Surrounded by divorce


its an odd notion. Divorce. It sounds fierce and surrounded by wolves. There is nothing to delight in. Its not like a wedding only dressed in black. ( well perhaps the attending friends may now wear only black). We owe to the middle ages the 2 worst inventions of Humanity-Romantic Love and Gunpowder. The dangers of romantic love-well we don't mean the danger in the obvious way-the cheap betrayals and broken promises-we mean the dark danger that lurks when sensible educated women fall for the dogmatic idea that romantic love is the ultimate goal for the modern female. This idea is a particular monster because although it is in fact quite new, it feels old. Its phony patina of age gives it an immutable quality. The very few voices that qualify it are so quiet that they get entirely drowned out by the noise of a thousand films, poems, books and articles that shout for its dominant truth. Its credentials are bolstered by the ancient and unimpeachable sources-It was Plato who said that Humans are like two sides of a flat fish-endlessly searching for their other half. And then there is Shakespeare, who still has the last word on everything even though he has been dead for 400 years-who gave us the sonnets and Much Ado and Antony and Cleopatra-even though admittedly the last one did not turn out so well. Throw in Byron and Yeats and Auden and the conclusion is that that Romantic love surely must be the highest human goal;the sources are irrefutable. There are women who entertain the subversive notion that like a mouse scratching behind the skirting board, that perhaps this higher love is not necessarily the celestial highway to absolute happiness. Their empirical side kicks in and they observe couples that marry in a Haze of adoration and sex are 10 years later throwing china and fighting over who gets the dog. Not sure what the answer is-leave that one with me.

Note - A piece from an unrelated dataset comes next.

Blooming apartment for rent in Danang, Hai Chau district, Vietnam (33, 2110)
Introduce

Teddy and his Matfir and Haftorah


Enfin. Finito.Those perilous 7 months of preparation. They can all now give way to endless twin deck mixing and crushing defeats on the track( well scalextrix at least)and new air can be breathed whilst taking the opportunity to silently smirk at the struggling trail of others who will always lay in his wake.So well done, Mr with-such-aplomb. The Boy did well. My annual fix of Shul has been completed. I now also understand about Reform breakaway groups in the faith. Its all comes from women. They spend so many hours of isolation in the gallery that when they have done the shopping list, mentally invited a set of people for dinner next month, checked out the recalcitrant men below, checked our their be-hatted peers, they tire and the mind wanders to ideas of Reform; " Perhaps they should put a Costa up here , they muse and perhaps heated seats and perhaps.... That's how it all started. Mutiny is invariably never a mans thing. That's too much like hard work, esp when there is a fish supper to source and a game on the telly and wine to be slugged.Ah well.